Professional Speechwriters AssociationOctober 26–28, 2026 · Washington, D.C.

PSA World Conference 2026 — mark the date

The PSA World Conference lands at The George Washington University this October. Separately, Pro Rhetoric is running an intensive online workshop on AI for speechwriting and executive communication — AI-assisted research, audience mapping, message frameworks, rhetorical-device generation and ethical integration. If you teach in this space, knowing what the PSA is teaching positions you to differentiate, complement or collaborate.

Disclosure: I partner with the PSA on our AI for Leadership Communications workshops. But I'd recommend it regardless — so would most communicators, and especially speechwriters. Legendary.

Read the details →

We're here for you.

Have a question or concern? Interested in a workshop? Need a speech written? We have what ails you.

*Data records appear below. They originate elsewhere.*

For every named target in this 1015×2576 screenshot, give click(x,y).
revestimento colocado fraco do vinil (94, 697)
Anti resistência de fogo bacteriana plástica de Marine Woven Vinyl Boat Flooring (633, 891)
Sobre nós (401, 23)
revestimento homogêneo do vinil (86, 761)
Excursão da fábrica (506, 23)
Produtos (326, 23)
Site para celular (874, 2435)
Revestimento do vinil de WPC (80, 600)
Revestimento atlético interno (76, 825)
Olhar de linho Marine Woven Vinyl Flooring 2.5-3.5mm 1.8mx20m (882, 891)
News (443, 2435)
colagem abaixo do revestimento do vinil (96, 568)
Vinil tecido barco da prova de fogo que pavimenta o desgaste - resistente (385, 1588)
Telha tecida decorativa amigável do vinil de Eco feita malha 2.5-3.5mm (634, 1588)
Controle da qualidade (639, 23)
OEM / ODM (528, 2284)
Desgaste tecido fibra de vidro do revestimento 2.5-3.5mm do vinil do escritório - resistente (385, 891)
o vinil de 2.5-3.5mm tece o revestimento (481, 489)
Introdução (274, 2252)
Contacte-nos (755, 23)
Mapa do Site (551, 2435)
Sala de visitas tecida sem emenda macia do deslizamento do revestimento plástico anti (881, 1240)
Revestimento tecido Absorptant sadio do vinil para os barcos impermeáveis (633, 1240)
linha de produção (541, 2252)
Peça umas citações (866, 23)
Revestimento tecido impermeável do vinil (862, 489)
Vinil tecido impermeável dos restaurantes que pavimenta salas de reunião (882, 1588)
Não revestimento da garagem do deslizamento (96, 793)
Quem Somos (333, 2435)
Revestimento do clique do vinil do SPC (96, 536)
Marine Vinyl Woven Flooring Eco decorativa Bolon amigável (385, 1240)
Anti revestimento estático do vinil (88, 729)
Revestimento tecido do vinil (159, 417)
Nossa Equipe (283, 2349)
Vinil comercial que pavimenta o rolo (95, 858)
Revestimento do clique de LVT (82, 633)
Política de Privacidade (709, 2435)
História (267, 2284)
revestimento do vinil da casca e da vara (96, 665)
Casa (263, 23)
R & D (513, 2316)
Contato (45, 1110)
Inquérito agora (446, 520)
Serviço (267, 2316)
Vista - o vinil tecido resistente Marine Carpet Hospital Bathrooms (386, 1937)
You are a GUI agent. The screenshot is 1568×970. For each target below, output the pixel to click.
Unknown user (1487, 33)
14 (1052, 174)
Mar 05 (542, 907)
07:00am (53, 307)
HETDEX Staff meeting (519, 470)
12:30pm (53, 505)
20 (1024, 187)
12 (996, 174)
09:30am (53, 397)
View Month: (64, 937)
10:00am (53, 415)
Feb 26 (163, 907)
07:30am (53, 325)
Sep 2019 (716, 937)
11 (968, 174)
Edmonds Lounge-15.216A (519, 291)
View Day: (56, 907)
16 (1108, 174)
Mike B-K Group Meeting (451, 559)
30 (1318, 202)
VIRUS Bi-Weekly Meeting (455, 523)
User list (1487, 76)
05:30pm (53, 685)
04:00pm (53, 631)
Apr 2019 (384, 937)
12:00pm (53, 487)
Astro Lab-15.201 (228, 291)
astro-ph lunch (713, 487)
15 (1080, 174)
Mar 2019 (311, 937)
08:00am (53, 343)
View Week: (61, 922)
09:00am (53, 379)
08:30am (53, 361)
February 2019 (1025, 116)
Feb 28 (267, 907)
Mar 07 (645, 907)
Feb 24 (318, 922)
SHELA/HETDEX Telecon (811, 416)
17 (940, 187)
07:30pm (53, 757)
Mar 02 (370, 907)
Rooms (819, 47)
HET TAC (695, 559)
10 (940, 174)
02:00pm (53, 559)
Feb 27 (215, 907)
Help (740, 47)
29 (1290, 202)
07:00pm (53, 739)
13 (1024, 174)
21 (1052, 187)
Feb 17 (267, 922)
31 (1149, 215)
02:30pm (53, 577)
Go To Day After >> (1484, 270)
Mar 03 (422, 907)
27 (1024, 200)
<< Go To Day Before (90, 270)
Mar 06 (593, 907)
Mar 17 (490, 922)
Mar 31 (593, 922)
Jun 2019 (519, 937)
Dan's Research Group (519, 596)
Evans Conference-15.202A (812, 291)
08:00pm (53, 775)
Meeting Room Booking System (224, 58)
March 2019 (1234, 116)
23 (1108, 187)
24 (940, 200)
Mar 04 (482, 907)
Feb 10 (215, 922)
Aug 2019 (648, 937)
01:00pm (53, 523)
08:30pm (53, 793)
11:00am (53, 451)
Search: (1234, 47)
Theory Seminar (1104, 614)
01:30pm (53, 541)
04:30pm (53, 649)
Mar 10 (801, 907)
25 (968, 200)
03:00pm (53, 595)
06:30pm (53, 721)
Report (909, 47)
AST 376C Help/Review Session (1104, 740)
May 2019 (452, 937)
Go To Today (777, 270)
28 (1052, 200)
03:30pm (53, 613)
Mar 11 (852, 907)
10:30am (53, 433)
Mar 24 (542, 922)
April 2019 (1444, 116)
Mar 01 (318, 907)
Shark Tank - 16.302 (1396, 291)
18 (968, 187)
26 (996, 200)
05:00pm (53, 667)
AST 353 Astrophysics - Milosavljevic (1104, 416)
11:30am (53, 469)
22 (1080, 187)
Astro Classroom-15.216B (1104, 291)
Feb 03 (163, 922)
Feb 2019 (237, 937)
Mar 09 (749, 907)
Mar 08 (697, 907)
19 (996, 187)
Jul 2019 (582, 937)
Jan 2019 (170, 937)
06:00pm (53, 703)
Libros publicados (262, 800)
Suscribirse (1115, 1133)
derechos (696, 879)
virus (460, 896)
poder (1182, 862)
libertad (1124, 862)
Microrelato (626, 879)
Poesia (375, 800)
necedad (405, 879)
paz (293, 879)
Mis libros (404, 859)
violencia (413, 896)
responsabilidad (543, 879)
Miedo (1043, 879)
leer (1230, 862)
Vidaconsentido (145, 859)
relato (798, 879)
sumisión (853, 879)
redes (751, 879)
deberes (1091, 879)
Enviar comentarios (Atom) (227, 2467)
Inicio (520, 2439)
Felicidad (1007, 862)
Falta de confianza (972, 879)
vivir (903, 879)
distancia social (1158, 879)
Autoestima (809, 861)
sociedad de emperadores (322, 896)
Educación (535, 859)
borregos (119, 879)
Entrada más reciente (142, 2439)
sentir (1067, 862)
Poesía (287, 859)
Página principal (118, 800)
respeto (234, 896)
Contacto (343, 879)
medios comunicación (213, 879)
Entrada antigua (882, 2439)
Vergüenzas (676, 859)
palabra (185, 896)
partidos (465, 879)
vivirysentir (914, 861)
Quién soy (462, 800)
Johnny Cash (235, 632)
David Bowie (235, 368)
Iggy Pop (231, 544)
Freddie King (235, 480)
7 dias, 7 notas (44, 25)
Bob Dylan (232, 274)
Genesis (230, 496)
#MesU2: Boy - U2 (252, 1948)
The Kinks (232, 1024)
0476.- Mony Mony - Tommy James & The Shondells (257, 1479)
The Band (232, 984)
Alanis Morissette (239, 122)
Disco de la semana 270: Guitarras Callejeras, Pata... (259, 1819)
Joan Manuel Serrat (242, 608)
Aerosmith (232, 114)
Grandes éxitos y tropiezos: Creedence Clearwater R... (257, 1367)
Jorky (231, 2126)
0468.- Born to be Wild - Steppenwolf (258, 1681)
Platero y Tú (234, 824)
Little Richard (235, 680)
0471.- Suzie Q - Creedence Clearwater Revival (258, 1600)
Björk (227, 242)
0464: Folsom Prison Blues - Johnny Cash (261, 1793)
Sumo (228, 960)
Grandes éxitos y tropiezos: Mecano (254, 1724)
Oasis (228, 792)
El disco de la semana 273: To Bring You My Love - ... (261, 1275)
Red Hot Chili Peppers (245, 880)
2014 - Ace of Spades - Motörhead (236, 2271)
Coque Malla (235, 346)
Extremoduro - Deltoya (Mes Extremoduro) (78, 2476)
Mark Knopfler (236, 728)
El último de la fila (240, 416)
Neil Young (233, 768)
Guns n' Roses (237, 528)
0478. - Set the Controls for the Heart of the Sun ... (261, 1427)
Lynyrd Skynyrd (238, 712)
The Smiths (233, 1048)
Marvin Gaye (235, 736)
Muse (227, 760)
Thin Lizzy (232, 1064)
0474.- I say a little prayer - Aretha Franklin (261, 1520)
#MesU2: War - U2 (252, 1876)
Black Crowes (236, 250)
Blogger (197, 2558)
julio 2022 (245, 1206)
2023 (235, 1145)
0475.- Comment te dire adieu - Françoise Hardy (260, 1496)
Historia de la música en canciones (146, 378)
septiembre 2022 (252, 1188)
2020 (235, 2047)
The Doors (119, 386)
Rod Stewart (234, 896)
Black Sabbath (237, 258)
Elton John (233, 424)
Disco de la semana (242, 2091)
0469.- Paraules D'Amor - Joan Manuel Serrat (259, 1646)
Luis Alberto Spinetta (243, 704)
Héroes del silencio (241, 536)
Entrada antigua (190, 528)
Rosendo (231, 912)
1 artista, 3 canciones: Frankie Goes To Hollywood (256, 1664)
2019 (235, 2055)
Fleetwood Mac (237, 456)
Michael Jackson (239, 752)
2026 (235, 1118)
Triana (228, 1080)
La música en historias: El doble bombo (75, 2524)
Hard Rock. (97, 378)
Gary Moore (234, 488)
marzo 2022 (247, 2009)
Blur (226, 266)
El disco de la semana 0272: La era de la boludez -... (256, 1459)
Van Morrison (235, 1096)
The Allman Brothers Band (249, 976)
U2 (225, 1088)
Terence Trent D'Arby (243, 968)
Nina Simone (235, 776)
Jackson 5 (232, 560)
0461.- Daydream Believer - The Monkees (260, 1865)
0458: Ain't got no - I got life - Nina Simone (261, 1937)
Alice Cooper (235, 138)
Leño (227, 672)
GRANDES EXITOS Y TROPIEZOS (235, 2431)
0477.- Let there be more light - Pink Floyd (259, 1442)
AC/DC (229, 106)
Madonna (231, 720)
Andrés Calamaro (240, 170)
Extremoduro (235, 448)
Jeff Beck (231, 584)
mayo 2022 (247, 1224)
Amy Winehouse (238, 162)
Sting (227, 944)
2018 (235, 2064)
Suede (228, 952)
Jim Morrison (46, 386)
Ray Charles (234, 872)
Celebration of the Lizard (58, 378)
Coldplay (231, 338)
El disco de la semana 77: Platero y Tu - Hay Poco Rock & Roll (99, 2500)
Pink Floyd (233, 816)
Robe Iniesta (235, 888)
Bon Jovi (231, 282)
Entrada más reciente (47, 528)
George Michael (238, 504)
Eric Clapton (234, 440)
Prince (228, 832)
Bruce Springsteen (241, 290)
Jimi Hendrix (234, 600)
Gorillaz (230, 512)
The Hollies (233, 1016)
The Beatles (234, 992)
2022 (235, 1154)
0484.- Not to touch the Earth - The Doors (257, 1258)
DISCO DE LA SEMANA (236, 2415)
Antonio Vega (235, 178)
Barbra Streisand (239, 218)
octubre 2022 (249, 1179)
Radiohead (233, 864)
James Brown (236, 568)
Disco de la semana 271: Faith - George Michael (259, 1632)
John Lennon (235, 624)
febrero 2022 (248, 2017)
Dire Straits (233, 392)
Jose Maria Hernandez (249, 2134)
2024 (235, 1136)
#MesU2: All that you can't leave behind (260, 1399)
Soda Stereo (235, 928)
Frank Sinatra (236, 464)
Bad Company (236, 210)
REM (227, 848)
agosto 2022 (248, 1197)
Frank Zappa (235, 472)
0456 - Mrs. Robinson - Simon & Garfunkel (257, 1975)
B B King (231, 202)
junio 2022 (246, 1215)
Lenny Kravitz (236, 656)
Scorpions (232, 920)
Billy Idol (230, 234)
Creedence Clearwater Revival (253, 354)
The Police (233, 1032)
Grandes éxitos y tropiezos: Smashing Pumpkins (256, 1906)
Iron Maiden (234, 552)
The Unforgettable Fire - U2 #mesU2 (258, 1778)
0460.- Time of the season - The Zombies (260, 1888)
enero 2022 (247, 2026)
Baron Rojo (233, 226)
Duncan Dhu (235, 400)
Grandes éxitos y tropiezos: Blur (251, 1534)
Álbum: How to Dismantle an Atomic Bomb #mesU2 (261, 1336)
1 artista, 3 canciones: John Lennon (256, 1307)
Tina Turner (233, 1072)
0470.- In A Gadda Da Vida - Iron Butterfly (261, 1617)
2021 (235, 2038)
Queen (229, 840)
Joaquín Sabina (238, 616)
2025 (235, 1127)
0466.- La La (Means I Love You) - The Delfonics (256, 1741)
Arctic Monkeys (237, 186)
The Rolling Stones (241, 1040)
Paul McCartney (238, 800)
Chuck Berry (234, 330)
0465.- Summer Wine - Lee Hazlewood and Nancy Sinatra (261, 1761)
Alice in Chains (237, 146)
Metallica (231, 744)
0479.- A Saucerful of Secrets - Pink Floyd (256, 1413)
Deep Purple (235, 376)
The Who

My standard statement of AI use in this product

I've built a custom assistant that helps me pull stories daily. I then read the list, hack 90% of the useless and boring B.S. out, add some comments (snide and otherwise), and verify whatever makes the final copy with my human brain. If you're not seeing the "bigger" stories, that's because I'm more interested in narrowing down what actually matters to communicators.

I also use AI to design this newsletter and this portion of my website, because you definitely don't want me designing anything. Initials carved into tree trunks look better than my design skills.

And don't forget to ask others exactly how they use AI in the products they send to you.